In hindsight, this was probably the worst thing I could have done. I was too numb to feel the cold, and too disoriented to realize it. Submerged to my chest in frigid river water, I watched my body grow clumsier with only a mild, incoherent curiosity. I remember staring at my shaking fingers and wondering why no one had mentioned this was a side effect of tennasin. I might have died in the river that night, if not for the deepening lethargy that accompanies the onset of hypothermia, which prompted me to crawl to the riverbank and under the rescuing warmth of my shaed.

My reaction to the tennasin was far stronger than it should have been. To this day, I do not know whether it was brought on by blood loss, overdose, or a strong allergic reaction. Whatever the reason, within an hour I had been seized by a complete and terrifying delirium.

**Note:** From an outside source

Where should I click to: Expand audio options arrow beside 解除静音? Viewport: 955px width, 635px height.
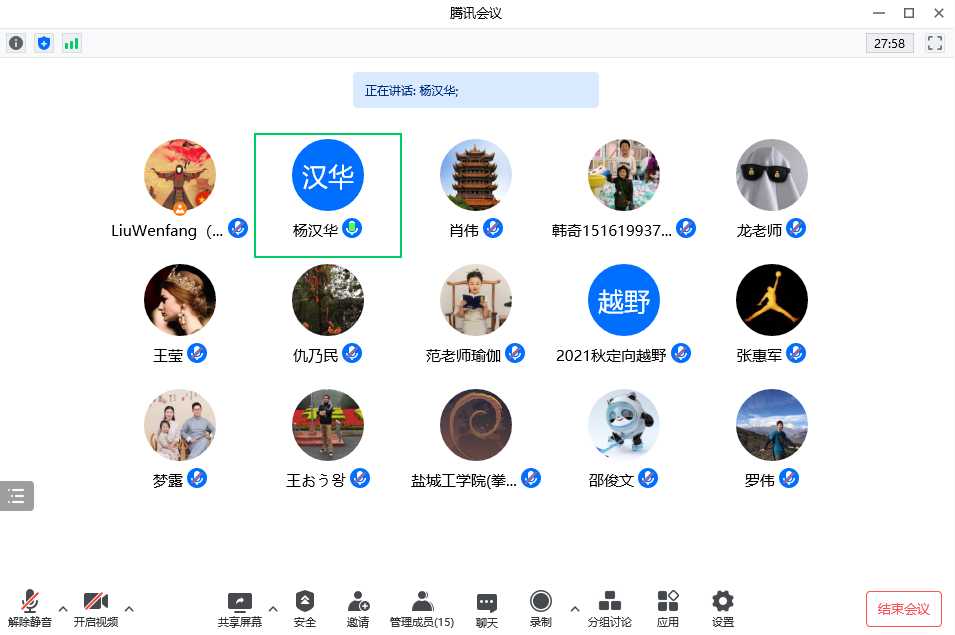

My heart raced, denying me the salvation of sleep, and yet I felt as if I were in a terrible dream from which I could not wake. I dreamed I was in Tarbean again, being chased by older boys with bottleglass knives. I dreamed the Chandrian had come for me at last. I dreamed the Masters had discovered the corpses in the alley (was it five? or was it a dozen? a hundred?). I dreamed I had been expelled for malfeasance. I dreamed they had hanged me by the fountain in Imre. Sim and Wilem and Fela had been there, and Elodin and Kilvin and Elxa Dal. I had seen fear in their eyes, for they finally knew the truth of me.

Worst of all, I dreamed I had been discovered by the other students, sleeping under the bridge in filthy rags. I drowned in shame and self-hatred and fear, so much of it I thought I would die.

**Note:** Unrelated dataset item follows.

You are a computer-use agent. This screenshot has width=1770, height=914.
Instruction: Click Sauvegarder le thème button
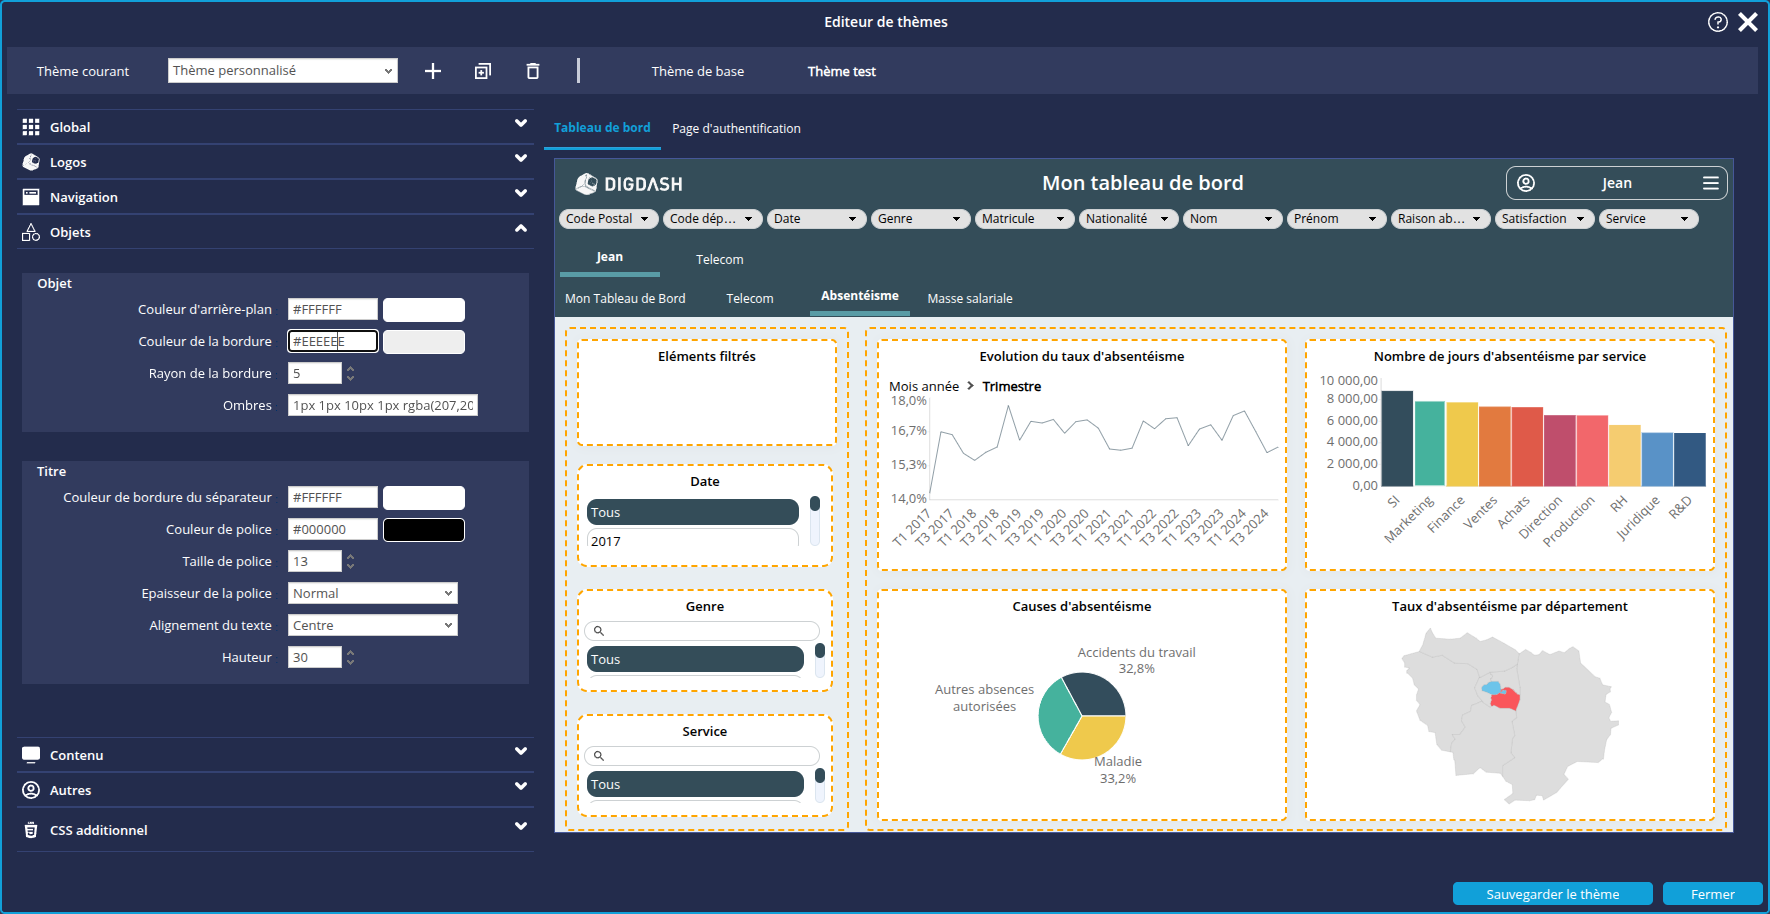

One dream was not like the others. I dreamed Auri had found me, shivering and crying and so terribly afraid. She had knelt before me and washed my bloody skin with water warmed in the afternoon sunlight of a distant meadow. She had swaddled me in a blanket made of hearthstone, heavy and safe and warm. She had laid her head against my chest and told me the most lovely stories about the most ordinary things. The owls were bickering again, which was causing some consternation among the other creatures in the Underthing. But she was certain they would come to an agreement, like old couples will do. The fireflies had danced for her on the bridge. They had been lonely before she came, and they were such terrible show-offs.

Her words created a world in my head, a world I so desperately wanted to exist that knowing it did not had made it difficult to breathe. I had cried. She had kissed away my tears, one after another, and I had finally fallen asleep to the warm, fleeting touch of her lips on my forehead, my cheeks, my neck, my lips …

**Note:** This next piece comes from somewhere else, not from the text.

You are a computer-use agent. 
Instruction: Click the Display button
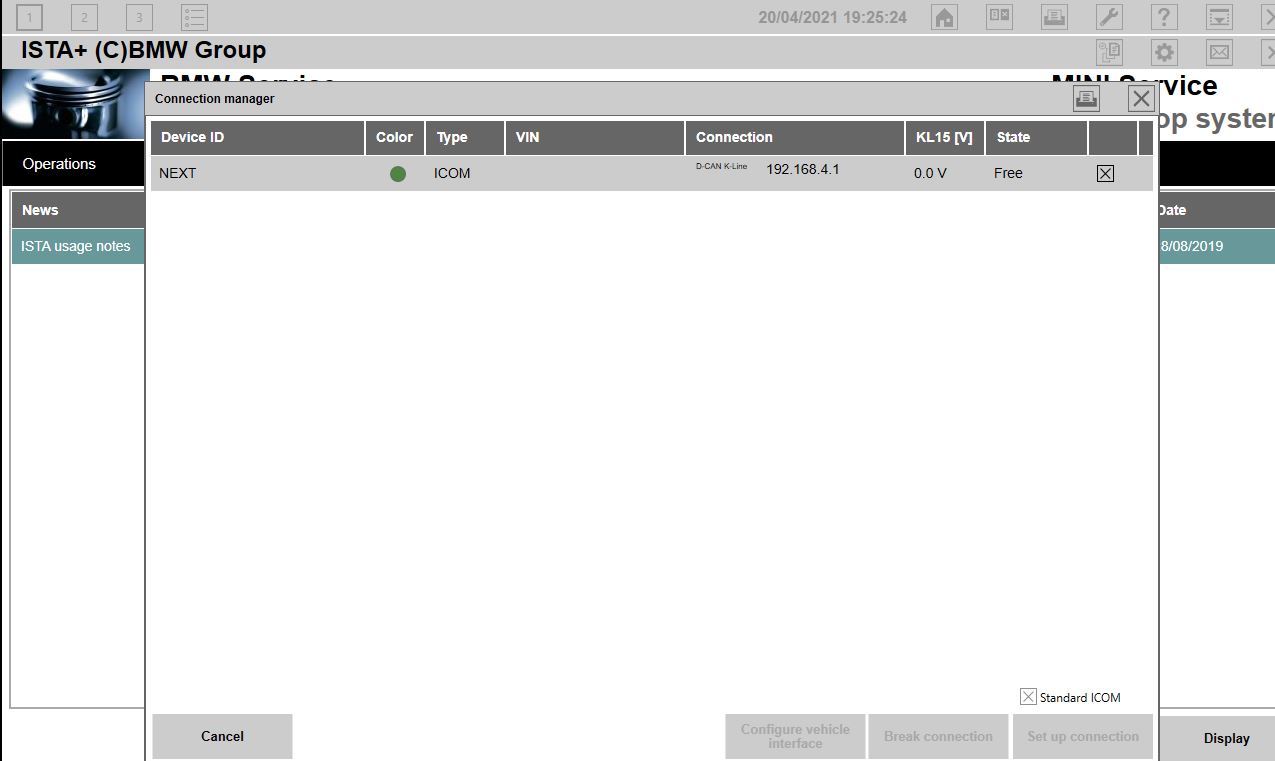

I woke to the worst headache I've ever had in my life, and the sound of birds chirping in the bushes nearby. The sun was just about to rise. I reached up to rub the sleep from my eyes and froze, startled to see that my hands were perfectly clean. A thick woolen blanket slipped from my shoulders as I sat up and prodded the tight, clean bandages wrapped around my stomach. The bloody rags I'd been using were gone, along with the tattered remnants of my shirt.

My lute case was perched on a rock to my left. On top of the case was a change of clothes. Pinned to the white linen shirt was a scrap of parchment. Two words were written on it in flawless cursive. My Ciridae.